While legal issues clearly have weighed heavily on the New York City firm, a recent run of mediocre performance has also dogged this once high-flying hedge fund. In fact, Hwang’s recent performance struggle is a familiar story in the hedge fund world: Basically, a young hot shot racks up early big gains with small sums of money and then experiences a surge in new money, only to post losses or lousy returns after most of the investors get into the fund.

Tiger Asia told investors in the letter that since its 2001 inception, it has posted a 15.8 percent return.

However, at the end of 2007, Tiger Asia had a 40.4 percent annualized return. By the end of that year he had nearly $8 billion.

Hwang, though, likes to take risks, and it has hurt him.

In 2008 — when many investors and the global markets suffered big losses — Hwang finished down 23 percent. But he had been up as late as August of that year. Investors say he was heavily short in the first half of the year but went net long 50 percent in the fourth quarter, turning bullish too soon. He also suffered big losses from Lehman and Volkswagen.

In 2009 he was up just 3 percent when the global markets came roaring back after going net short again. This was followed by a 1 percent gain in 2010 and 9 percent profit last year.

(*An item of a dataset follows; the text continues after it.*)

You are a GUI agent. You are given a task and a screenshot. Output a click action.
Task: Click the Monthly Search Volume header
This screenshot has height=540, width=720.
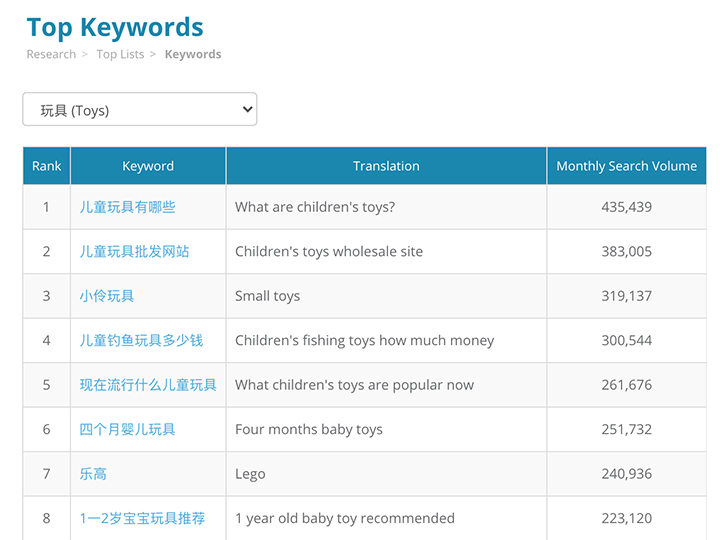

He made 3.72 percent through the first six months of this year but was flat through mid-August, according to an investor. So, he is still below his high-water mark.

To his credit, Hwang has been mostly net short since mid-2009.

Hwang implicitly admits disappointment in his performance, stating in the letter: “I wish that I could have done better for you, especially during the periods of market difficulties such as in 2008.”